A video circulating on social media shows a newborn baby abandoned by the roadside in one of the northern states — a stark reminder of the reproductive health crisis facing girls and women in a country where meaningful choice over their bodies remains severely restricted.
In the video, the newborn is discovered by two men who appear to be security personnel. They are heard speaking Hausa, expressing shock and concern as they find the infant still covered in blood and wrapped in cloth. The circumstances suggest the baby may have been delivered recently and left at the scene.
The incident comes at a time when the National Assembly of Nigeria’s upper chamber, the Senate of Nigeria, has stepped down consideration of a contentious amendment bill that would impose a 10-year jail term for people found guilty of supplying drugs or instruments used to procure abortions.
The bill in question, the Criminal Code (Amendment) Bill, 2025 (concurrence version) , which originates from the House of Representatives of Nigeria, sought to amend the Criminal Code Act (Chapter 77) (applicable in southern states) by increasing the current maximum punishment for supplying abortion-related materials from three years to ten years without the option of a fine.
During plenary, the Senate Leader, Opeyemi Bamidele, presented the concurrence bill alongside two other bills, namely the Federal Road Safety Corps (Amendment) Bill and the Dietician Council of Nigeria (Establishment) Bill.
However, the Senate suspended further consideration following heated debate and “confusion” over how to determine what constitutes an unlawful abortion. Some senators argued that medical necessity or economic hardship may justify termination, and thus blanket criminalization could endanger lives or discourage legitimate medical care.
For example, Saliu Mustapha (Kwara Central) urged that abortions performed for health or religious reasons should not be automatically treated as criminal. Similarly, Abdul Ningi (Bauchi Central) warned that unclear legislation could deter doctors from helping women in emergency situations.

• **Collected data**:

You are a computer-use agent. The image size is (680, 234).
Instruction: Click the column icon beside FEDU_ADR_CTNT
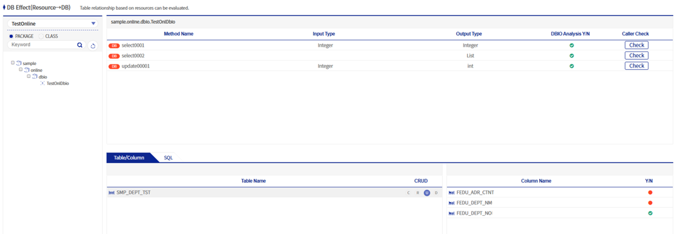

• **Problem set**:
• A. Reproduce everything in the article on Nigeria's abortion bill from "A video circulating" down to "remains severely restricted.".
• B. Write the next part of the article on Nigeria's abortion bill, picking up after its final sentence.
The listing comes from a separate source.

• **Answers to the exercises**:
• A.
A video circulating on social media shows a newborn baby abandoned by the roadside in one of the northern states — a stark reminder of the reproductive health crisis facing girls and women in a country where meaningful choice over their bodies remains severely restricted.

• B.
The Senate President, Godswill Akpabio, accordingly referred the bill to the Committee on Judiciary, Human Rights and Legal Matters for further review, with senators directing a report back within two weeks.
Why this matters in sexual and reproductive health rights (SRHR) terms:
- The abandonment of a newborn underscores the urgent consequences of restricted reproductive rights: when pregnant adolescents or women lack access to safe, legal options or face social pressures, the outcomes can include unsafe terminations or heartbreaking infant abandonment.
- The legislative impasse signals that this country remains in a grey zone: while the existing law under the Criminal Code (Sections 228-230) already criminalises abortion and the supply of abortion tools, with up to 14 years for a doctor inducing abortion (Section 228), up to 7 years for a woman procuring abortion (Section 229) and up to 3 years for supplying instruments/materials (Section 230) in the southern states.
- The proposed tougher penalty (10 years) would heighten legal risks, but the lack of clarity around “unlawful” vs “lawful” abortion may create chilling effects for medical providers and pregnant persons, potentially increasing unsafe practices.
- On the advocacy front, this moment presents an opportunity: reform efforts must include clearer definitions, alignment with international standards on bodily autonomy, expanded access to contraceptive services, safe post-abortion care, and social protection for vulnerable newborns.
Women News Today Urges SRHR stakeholders:
- Monitor the Committee’s review process and ensure health-sector voices (clinicians, midwives, youth advocates) are part of shaping any final text so that medical necessity and adolescent rights are captured.
- Use the newborn abandonment case as a tangible narrative to illustrate what happens when reproductive choice is constrained, linking policy, service delivery and human outcomes.
- Advocate for parallel pathways: while the legal framework is negotiated, push for improved access to family planning, adolescent-friendly services, safe delivery, newborn welfare systems and social protection.
- Prepare for next steps: once the committee reports back, the bill may return to plenary or be taken to conference/committee of harmonisation, being ready with evidence, position briefs and coalition voices will be valuable.